Unfortunately, business has outsmarted evolution. When Adam Smith conceived of capitalism, he went out of his way to note that a capitalist society would require that consumers are capable of making the best choices: the best product will survive only if the consumer knows what the best product is; overpriced goods can flourish if people don’t know there are cheaper versions out there that are just as well made.
Tricks in advertising have allowed corporations to peddle subpar products, and this ruins everything. But tricks can’t work on a smart customer armed with information, and this is where we become grateful that we’re entering that terrifying new thing called The Information Age. Today, people can share their reviews and experiences online with the click of a button, and everyone from bracelet makers on Etsy to the Manhattan Uber Driver is terrified that a bad review could end them. This is great for customers, but it hasn’t reached it’s full potential. And this is partly because people making good choices doesn’t only depend on them being well informed, it even means that they have to be wise.
We have to be wise enough to discern between the boring whole foods that might serve our gut, and the flashy cereal boxes that trigger wonderful feelings in our brain, and hide their dirty secret - a mass amount of sugar eager to kill you and your new year’s resolution to fit into those old white jeans that were so cool in ’86. If we aren’t wise enough to do that, then sugar will win the day. Instead of a utopia where survival of the fittest has filled the world with commercials that advertise to our health and happiness, we will have allowed colorful boxes of cigarettes to thrive, and cheese burgers that dominated the competition by being eaten by a girl in a bikini on a Mercedes Benz on a billboard the middle of Time Square. This is already a lot of our world.

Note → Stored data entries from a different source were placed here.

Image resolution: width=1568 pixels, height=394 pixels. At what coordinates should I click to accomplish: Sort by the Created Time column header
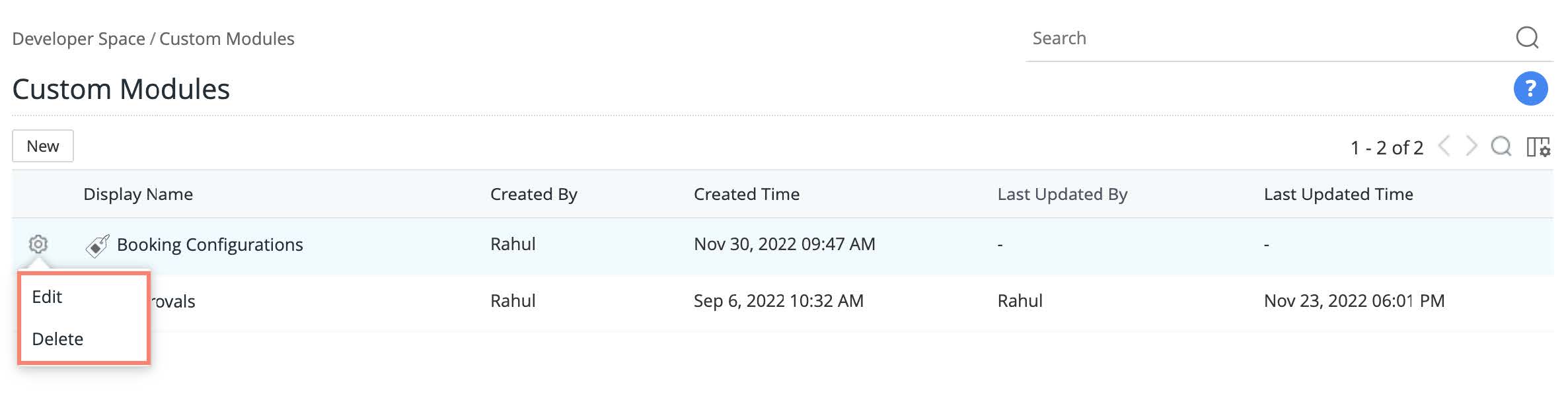pos(746,194)
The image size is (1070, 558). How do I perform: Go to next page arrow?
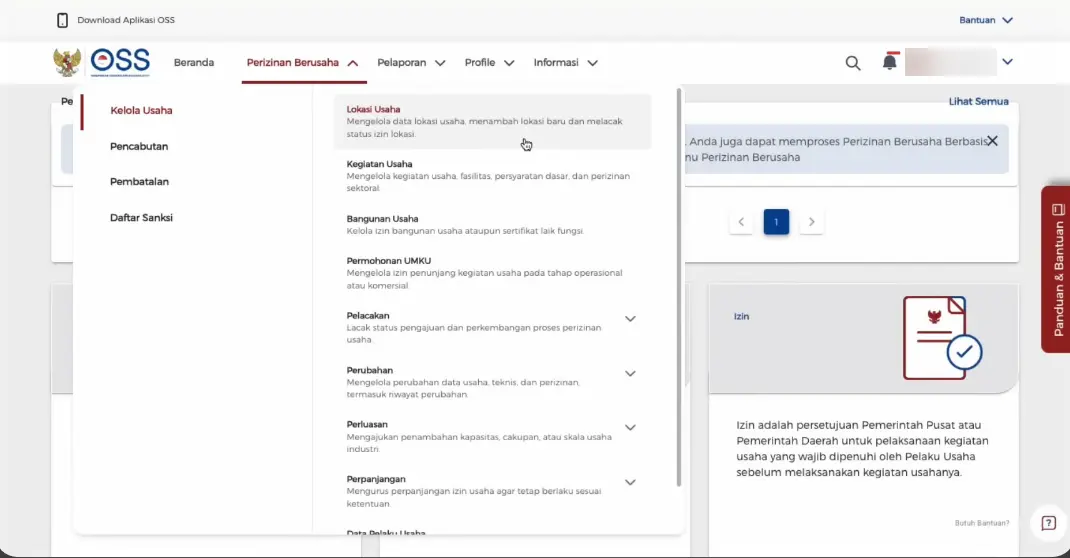[812, 222]
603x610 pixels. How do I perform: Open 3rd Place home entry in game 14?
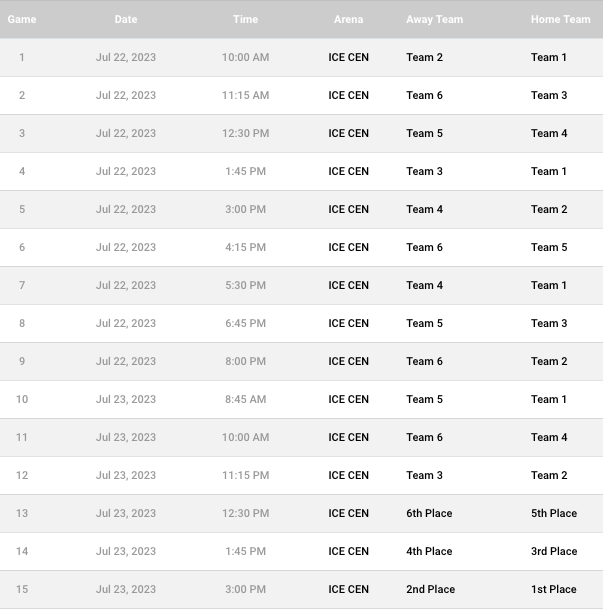click(x=554, y=551)
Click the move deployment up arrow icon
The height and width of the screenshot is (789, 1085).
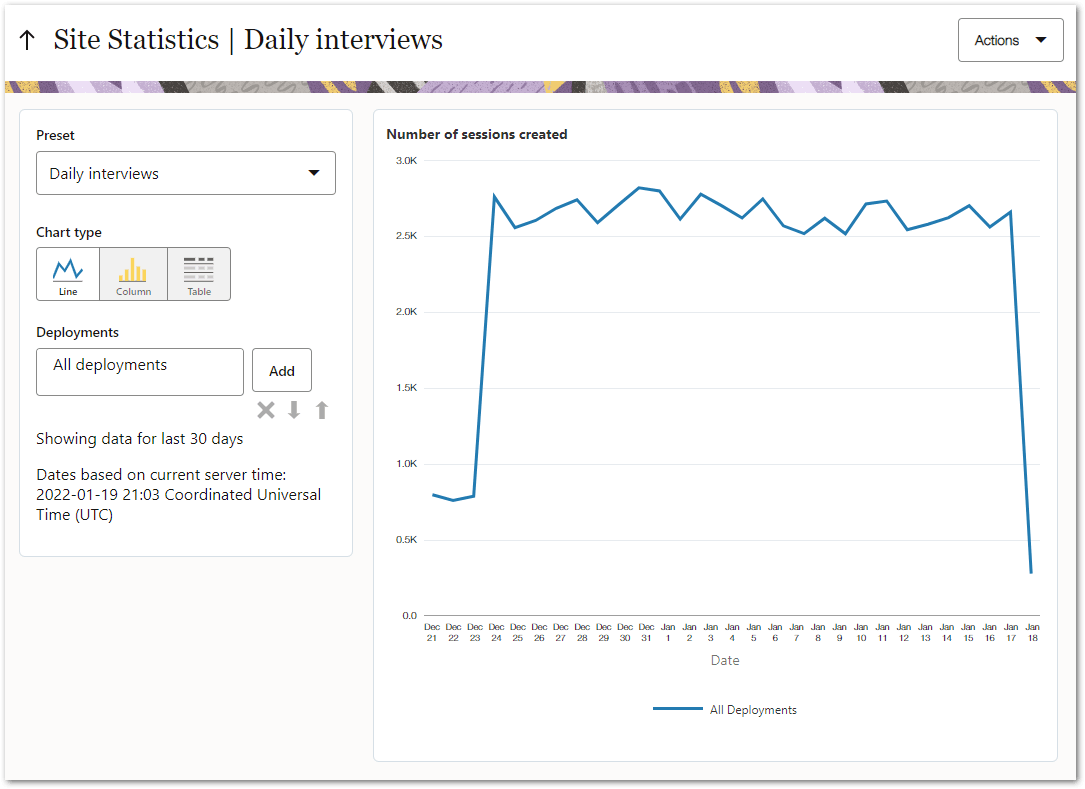click(321, 409)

What Adam Smith may not have foreseen is that we have evolved in a way that is easily hacked. And when it comes to our genetics, wisdom seldom applies. When we lived in caves, we may have thought that fat was rare. So our tongues developed itself as a compass: fat tastes good! Eat it! But now fat isn’t scarce at all. And instead of people thinking the best way to get rich is to sell us things we really need, the more efficient, cheaper, and sexier option is simple: butter. More butter. It sells everything.
And now our biology is used against us. Profit has hacked our nature, and the financial ecosystem that was designed to only let the best businesses survive has been disrupted and replaced by smart, delicious, and deadly profiteers.

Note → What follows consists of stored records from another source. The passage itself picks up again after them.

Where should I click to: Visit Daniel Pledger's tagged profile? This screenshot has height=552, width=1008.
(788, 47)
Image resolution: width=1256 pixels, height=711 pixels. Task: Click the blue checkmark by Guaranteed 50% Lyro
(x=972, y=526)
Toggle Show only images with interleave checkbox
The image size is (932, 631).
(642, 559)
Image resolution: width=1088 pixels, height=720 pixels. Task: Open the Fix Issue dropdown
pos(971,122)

The way to a better world demands a lot from everyone. We have to be smart when we go to the store, vote with our money, and help convince the world that we actually want what is good for us. It means putting in the effort to judge a business by its ethics, which is to say by its methods of production, the way it treats its employees, the way it treats our wallets, and the way it treats our happiness. And it requires innovators to think candidly about the effect of the things they are selling. The temptation to take over the world with an idea that caters to people’s baser instincts is tremendous. But the future’s fortune will go to the entrepreneurs who change our lives for the better. Who can finally engineer some broccoli that tastes like butter, or a pill that makes running fun, or a vitamin D vape. Ethical innovations are happening everyday: AGS in Hong Kong can test your DNA and make you a tailor made diet and exercise program, Qantas just flew a plane from Melbourne to LA and powered it with mustard seeds, apps are being built to battle depression, and education is being open sourced online.

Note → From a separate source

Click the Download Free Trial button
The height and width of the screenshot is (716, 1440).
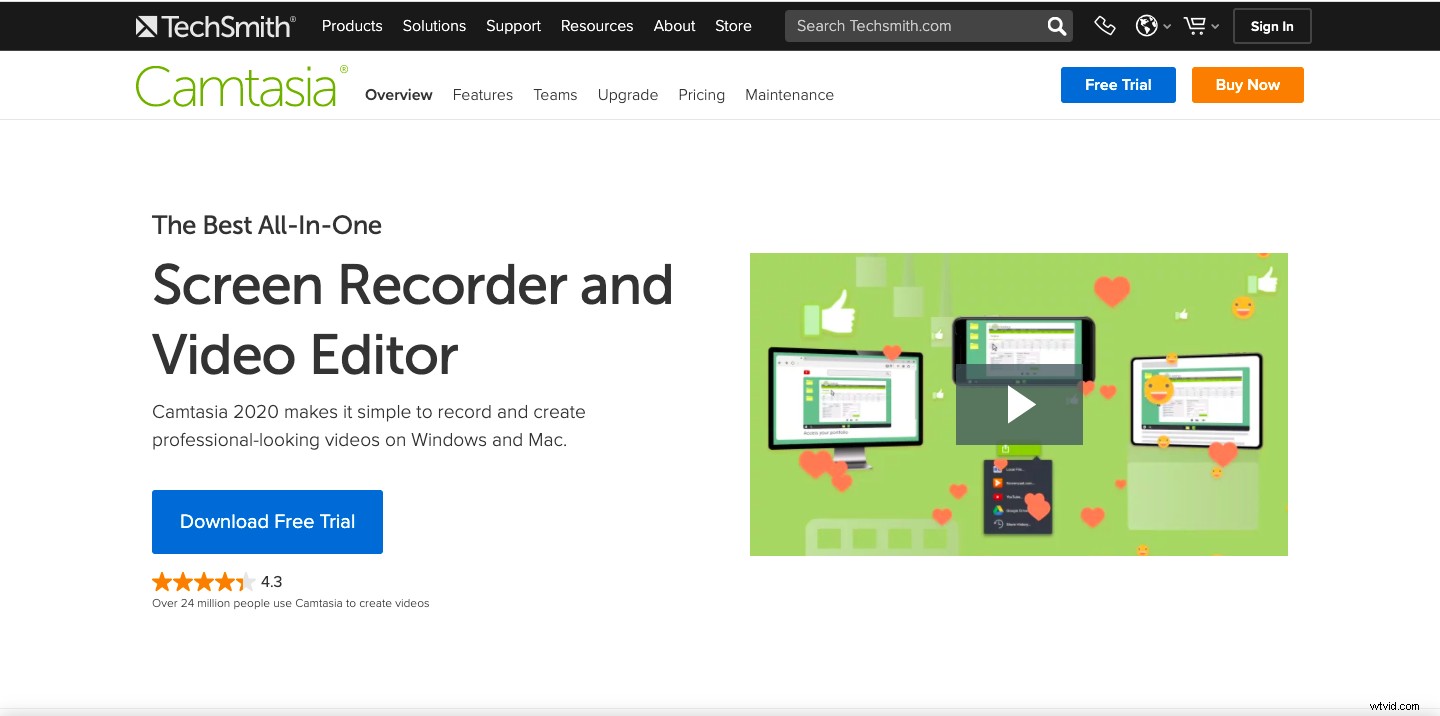267,521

When what we create is of real benefit to the people we’re selling to, then when we advertise we don’t need to rely on tricks, we need only tell the truth. We can take advantage of the internet by producing content that informs our audience. Why should they need you at all? Why should it be you and not all the other hard working people striving for their money? If you really care about people, today we have more opportunity to communicate that than ever. For this to work, your business has to be ethical to its core. And if we can convince people to want what is best for them, they can convince us to make it. Then maybe we all really can evolve.